Connectors in Hybrid

Integrate Gretel with your existing data services using Workflows in a hybrid environment

Gretel Workflows provide an easy to use, config driven API for automating and operationalizing Gretel. Using Workflows, you can connect to various data sources such as S3 or MySQL and schedule recurring jobs to make it easy to secure and share data across your organization.

Workflows are composed of many Workflow Actions. Each Workflow Action is responsible for integrating with some service and performing some processing on its set of inputs and/or producing outputs. These services could be external data stores (e.g. for reading source data or writing synthetic data), or Gretel (e.g. for training and running models).

Connections are used to authenticate a Gretel Action to an external service such as GCS or Snowflake. Each action is tied to at most one external service, and needs to be configured with a connection for the appropriate service.

For more information about Gretel Workflows and Connectors, please see Gretel Workflows. For reference documentation covering the different connector types see Connectors.

How Hybrid Connectors Work

When Gretel Hybrid is deployed an encryption key is created in AWS KMS, Azure Key Vault, or GCP KMS (depending on your cloud provider). This key is used to encrypt your connection credentials, or in the case of asymmetric encryption, the public key is used for encryption. The encrypted credentials are passed to the Gretel API when a hybrid connection is created. When a workflow run is scheduled within your Gretel Hybrid deployment, the Kubernetes pod responsible for interacting with your data source will retrieve the encrypted connection credentials and then use your cloud provider's SDK to decrypt them.

Gretel's control plane does not have access to encrypt or decrypt data with this encryption key and unencrypted credentials will never be passed to the Gretel API. The only identity which may access your encryption key and decrypt credentials is the IAM Role associated with your Gretel Workflow Worker pods.

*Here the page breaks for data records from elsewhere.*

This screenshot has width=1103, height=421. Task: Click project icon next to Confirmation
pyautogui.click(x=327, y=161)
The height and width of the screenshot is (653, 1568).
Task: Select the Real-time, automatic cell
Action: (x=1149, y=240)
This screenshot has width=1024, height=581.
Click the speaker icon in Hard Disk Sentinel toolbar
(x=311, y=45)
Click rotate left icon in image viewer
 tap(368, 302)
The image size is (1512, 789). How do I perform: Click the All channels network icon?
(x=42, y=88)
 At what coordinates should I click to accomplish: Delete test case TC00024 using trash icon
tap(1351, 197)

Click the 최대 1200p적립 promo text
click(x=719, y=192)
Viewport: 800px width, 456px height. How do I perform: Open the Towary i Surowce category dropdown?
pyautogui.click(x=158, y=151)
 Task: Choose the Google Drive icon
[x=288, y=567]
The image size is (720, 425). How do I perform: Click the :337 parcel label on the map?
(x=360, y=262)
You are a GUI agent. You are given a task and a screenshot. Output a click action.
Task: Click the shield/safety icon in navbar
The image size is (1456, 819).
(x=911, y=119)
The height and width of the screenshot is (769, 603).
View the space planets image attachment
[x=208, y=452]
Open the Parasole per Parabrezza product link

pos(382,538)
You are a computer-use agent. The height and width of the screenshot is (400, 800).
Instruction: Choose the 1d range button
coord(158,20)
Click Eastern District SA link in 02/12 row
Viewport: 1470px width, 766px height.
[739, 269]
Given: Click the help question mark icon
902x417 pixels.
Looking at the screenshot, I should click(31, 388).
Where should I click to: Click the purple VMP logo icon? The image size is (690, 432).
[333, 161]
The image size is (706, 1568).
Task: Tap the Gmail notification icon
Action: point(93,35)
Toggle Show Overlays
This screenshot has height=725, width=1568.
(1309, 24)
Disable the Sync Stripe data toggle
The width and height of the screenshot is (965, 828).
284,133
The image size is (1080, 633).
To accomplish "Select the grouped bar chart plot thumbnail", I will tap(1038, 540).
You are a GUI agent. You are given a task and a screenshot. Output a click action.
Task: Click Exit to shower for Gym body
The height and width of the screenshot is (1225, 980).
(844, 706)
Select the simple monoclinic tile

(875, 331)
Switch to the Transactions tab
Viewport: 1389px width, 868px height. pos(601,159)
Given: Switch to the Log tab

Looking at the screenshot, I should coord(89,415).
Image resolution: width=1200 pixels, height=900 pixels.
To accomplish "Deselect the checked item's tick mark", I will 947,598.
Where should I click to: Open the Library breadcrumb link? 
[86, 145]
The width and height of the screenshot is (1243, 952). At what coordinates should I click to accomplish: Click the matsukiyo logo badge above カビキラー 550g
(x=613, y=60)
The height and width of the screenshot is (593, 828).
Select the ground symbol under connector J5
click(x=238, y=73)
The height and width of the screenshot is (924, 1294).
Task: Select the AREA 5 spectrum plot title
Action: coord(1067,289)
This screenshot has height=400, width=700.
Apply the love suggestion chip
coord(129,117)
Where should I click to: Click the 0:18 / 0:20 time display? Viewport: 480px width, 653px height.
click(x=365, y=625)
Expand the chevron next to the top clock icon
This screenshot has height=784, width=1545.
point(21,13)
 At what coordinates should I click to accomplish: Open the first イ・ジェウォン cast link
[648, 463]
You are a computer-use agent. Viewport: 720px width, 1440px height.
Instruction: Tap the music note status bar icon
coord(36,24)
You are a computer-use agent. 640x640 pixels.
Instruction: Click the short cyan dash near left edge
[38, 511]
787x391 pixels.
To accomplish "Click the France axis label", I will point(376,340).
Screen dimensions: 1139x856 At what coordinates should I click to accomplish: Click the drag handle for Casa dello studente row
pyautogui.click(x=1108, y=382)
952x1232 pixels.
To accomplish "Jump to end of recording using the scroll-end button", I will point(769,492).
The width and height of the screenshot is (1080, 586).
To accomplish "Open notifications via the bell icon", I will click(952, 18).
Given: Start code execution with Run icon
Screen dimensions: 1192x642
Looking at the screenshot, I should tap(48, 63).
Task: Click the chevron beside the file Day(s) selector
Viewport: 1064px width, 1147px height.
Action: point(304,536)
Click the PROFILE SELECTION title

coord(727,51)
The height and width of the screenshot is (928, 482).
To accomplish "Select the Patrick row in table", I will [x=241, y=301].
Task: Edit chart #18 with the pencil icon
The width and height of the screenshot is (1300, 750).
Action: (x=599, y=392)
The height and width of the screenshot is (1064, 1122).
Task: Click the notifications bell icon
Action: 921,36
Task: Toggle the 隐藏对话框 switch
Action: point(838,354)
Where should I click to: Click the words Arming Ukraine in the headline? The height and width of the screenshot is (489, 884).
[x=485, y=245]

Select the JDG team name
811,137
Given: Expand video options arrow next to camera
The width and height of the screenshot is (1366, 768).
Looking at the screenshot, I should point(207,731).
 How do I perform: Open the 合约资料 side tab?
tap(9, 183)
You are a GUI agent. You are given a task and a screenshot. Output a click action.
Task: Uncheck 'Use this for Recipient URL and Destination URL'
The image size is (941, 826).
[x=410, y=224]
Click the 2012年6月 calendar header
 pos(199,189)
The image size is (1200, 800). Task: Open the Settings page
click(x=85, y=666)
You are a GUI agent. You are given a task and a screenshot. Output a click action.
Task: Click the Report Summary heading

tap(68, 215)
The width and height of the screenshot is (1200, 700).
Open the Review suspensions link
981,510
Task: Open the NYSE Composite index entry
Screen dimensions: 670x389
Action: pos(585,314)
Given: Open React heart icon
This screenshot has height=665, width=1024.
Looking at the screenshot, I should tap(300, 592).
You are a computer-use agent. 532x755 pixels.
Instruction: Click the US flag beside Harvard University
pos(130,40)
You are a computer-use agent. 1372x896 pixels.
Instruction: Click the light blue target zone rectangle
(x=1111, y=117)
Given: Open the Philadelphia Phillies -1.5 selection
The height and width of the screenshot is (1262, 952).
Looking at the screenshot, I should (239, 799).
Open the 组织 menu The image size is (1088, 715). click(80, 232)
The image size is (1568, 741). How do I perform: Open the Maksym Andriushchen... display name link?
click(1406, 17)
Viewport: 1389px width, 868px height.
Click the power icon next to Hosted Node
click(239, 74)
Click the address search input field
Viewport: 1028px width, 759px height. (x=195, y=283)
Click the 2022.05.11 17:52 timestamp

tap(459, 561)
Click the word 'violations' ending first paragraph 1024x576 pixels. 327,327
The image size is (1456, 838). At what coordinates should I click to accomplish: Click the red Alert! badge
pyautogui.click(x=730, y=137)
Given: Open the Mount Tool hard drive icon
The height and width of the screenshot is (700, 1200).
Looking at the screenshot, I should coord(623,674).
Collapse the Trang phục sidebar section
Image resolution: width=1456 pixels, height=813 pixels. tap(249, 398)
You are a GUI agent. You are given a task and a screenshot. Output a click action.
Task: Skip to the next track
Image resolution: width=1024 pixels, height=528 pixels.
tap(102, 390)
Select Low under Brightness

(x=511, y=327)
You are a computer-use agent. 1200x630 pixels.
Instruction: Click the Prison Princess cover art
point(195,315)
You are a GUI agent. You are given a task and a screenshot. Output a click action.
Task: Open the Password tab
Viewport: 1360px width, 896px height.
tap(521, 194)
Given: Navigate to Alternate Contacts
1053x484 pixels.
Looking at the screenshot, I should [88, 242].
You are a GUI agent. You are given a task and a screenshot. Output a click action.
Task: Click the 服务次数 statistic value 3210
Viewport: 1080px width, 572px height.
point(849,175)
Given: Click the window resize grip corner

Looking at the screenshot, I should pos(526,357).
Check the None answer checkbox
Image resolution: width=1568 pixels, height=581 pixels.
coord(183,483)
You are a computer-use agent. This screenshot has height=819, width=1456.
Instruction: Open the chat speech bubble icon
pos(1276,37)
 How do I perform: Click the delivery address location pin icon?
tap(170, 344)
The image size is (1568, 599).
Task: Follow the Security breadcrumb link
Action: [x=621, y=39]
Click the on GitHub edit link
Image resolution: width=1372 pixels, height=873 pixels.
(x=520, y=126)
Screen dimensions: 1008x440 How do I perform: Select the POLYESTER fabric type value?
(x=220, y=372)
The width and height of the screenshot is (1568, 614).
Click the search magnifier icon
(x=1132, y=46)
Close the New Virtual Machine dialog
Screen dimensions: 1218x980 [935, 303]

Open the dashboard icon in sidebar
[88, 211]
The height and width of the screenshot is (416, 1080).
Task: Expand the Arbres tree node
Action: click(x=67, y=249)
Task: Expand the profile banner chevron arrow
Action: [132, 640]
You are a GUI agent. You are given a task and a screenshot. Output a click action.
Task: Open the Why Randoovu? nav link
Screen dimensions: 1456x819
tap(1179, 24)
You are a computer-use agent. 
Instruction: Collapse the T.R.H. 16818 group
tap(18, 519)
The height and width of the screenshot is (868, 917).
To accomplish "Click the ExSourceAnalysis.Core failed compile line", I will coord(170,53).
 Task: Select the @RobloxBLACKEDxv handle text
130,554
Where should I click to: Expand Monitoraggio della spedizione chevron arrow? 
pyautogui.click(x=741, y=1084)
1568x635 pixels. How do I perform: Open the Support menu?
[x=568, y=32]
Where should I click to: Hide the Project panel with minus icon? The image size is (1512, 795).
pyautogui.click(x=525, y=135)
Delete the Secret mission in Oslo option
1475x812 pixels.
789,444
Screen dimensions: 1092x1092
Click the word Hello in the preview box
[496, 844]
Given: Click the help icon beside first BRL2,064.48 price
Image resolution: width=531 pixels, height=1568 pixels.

Enabling Asymmetric Encryption

In order to enable asymmetric encryption (i.e. allowing encryption using a public key from a customer managed key), you have to configure your helm installation of Gretel Hybrid with the following fields:

gretelConfig:
  asymmetricEncryption:
    ## An identifier of the key to be used. This is cloud-provider specific; valid ID schemes are:
    ## - aws-kms:<arn> for an AWS KMS key.
    ## - gcp-kms:<resource name> for a GCP KMS key.
    ## - azure-keyvault:<vault-uri>/<key-name>[/<key-version>] for an Azure Keyvault key.
    keyId: <key_id_with_prefix>
    ## The asymmetric encryption algorithm to use. If asymmetric encryption is used, the only supported
    ## algorithm is currently RSA_4096_OAEP_SHA256.
    algorithm: RSA_4096_OAEP_SHA256
    ## The PEM-encoded public key. This should be a PEM block of type "RSA PUBLIC KEY".
    publicKeyPem: |
        <public_key_pem>

If you're using our terraform modules, then simply pull the latest version of the gretel-hybrid repo and you'll see the public key mappings already added in. Here are the examples for

If you aren't using our terraform, then you can create the keys manually and pass them in, making sure that the workflow Kubernetes service account has access to decrypt using the private key (see our terraform for examples).

Please be sure your KMS Key ARN points to an asymmetric key that the Kubernetes Service Account running workflows can access.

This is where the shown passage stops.